━━━ Data ━━━

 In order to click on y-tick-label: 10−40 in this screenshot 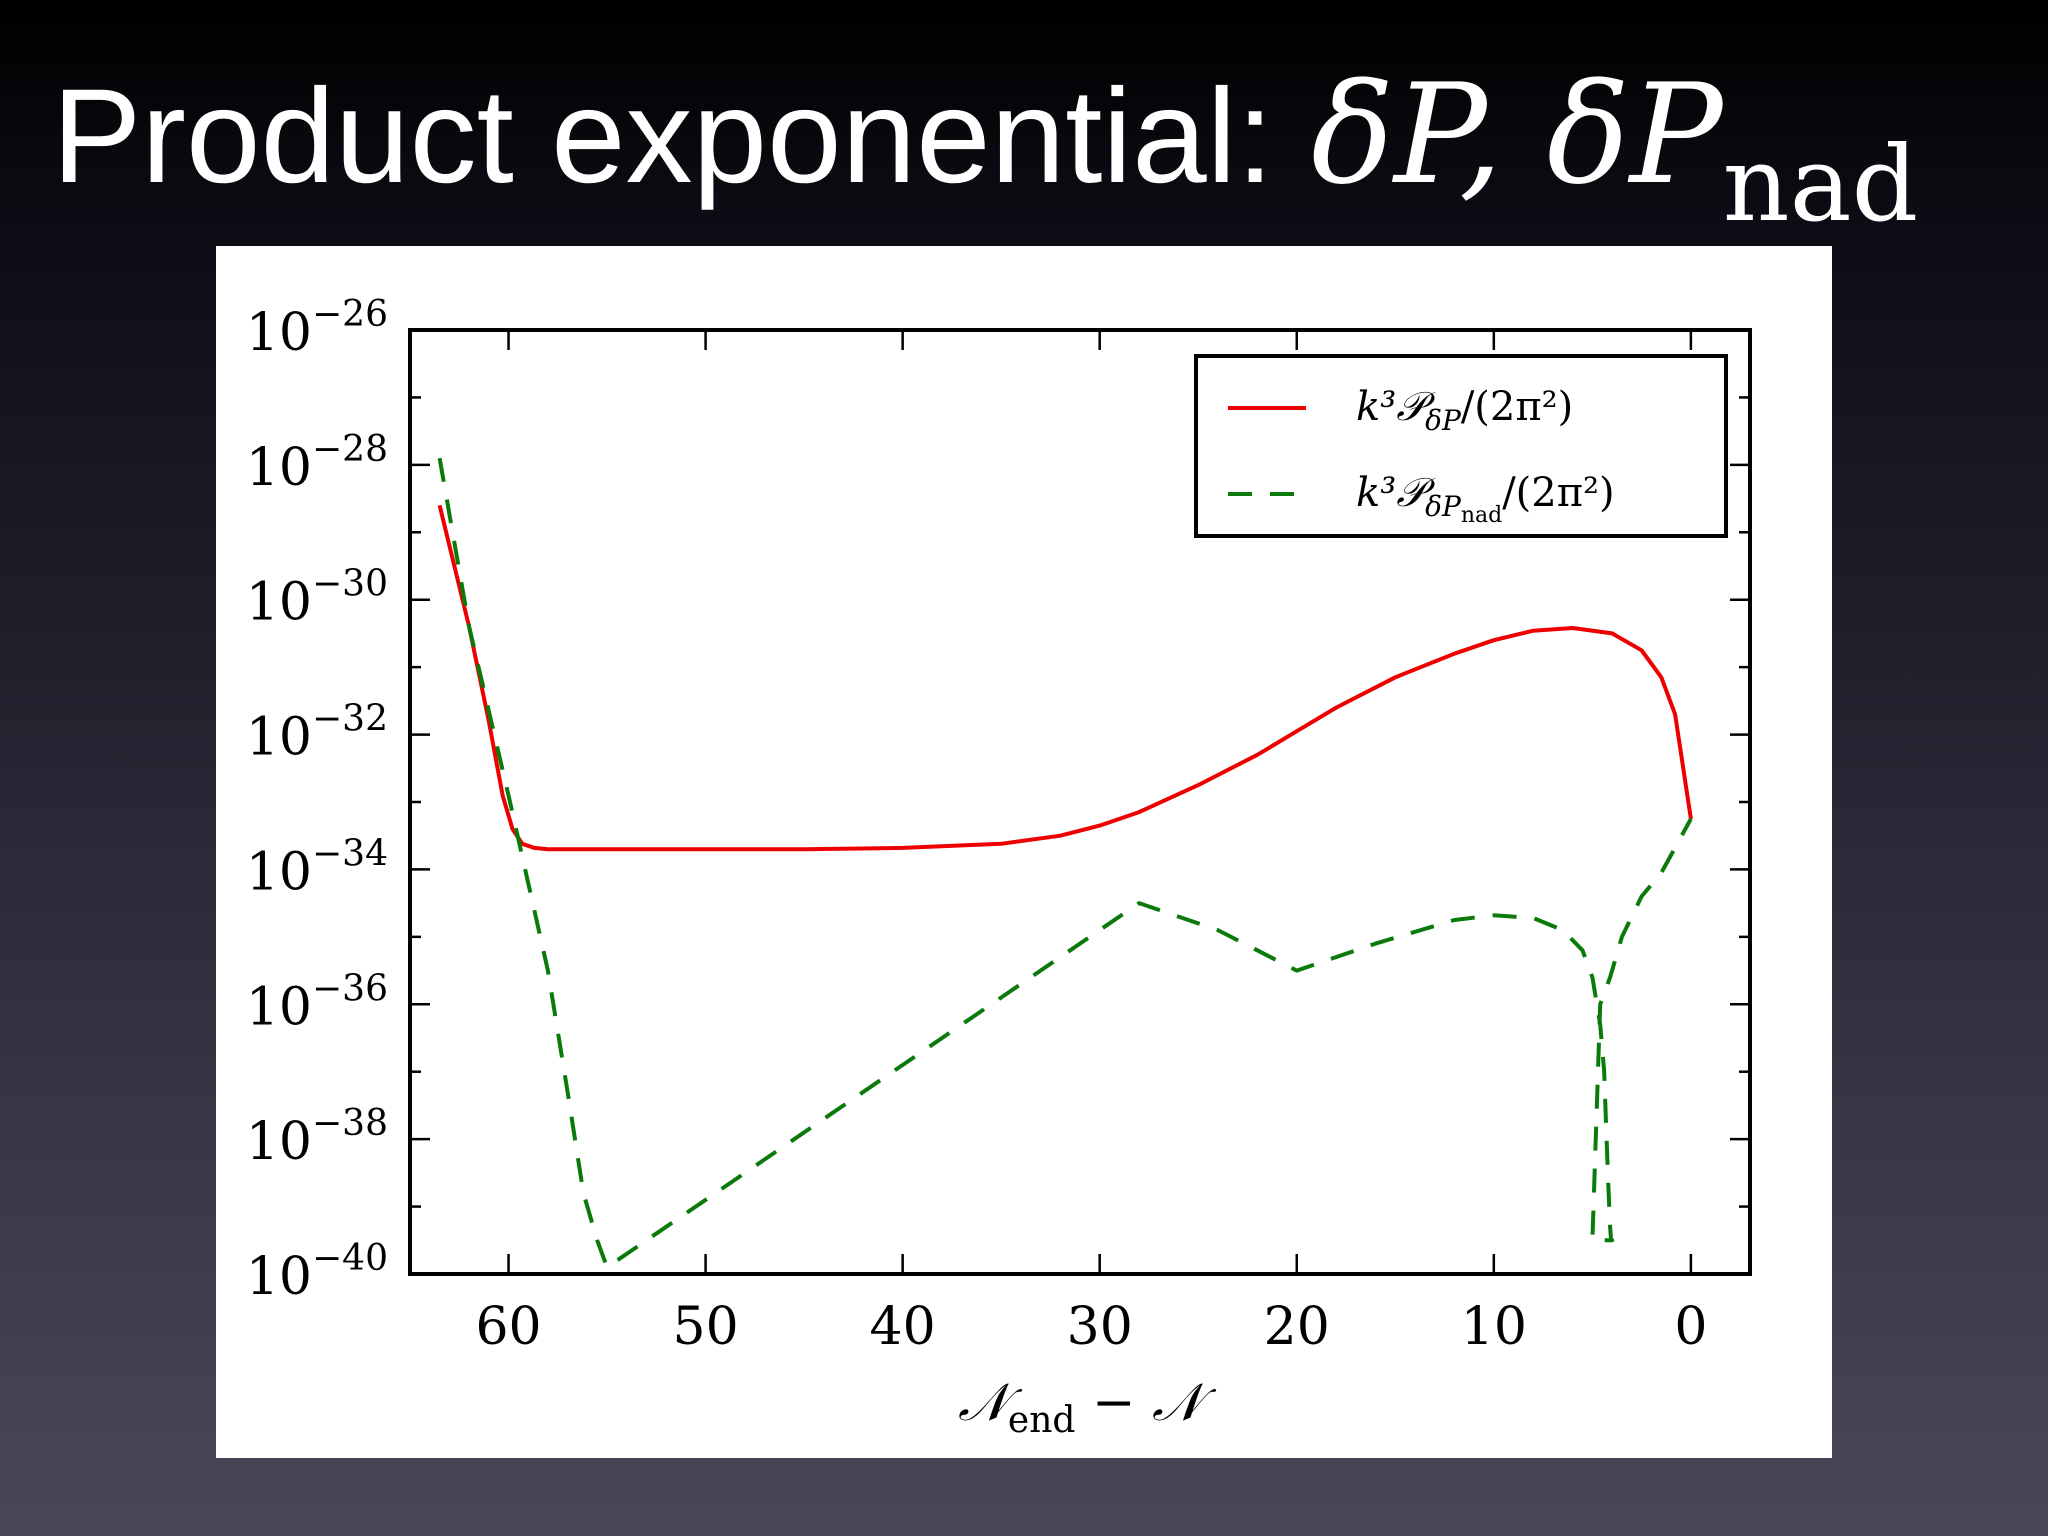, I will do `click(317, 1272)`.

━━━
━━━ Data ━━━

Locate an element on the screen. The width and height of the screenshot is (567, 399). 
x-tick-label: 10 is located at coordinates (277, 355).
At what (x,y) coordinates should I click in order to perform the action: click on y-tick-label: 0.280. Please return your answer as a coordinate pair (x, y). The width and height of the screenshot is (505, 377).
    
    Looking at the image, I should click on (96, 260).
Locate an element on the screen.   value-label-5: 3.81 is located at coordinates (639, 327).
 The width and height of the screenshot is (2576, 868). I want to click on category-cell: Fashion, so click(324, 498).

━━━

▸ Task to carry out
Echo the lines starting with the one that contains "At what (x,y)" and ending with the one that contains "Looking at the", including both of those lines.

▸ Written response
At what (x,y) coordinates should I click in order to perform the action: click on y-tick-label: 0.280. Please return your answer as a coordinate pair (x, y). The width and height of the screenshot is (505, 377).
    
    Looking at the image, I should click on (96, 260).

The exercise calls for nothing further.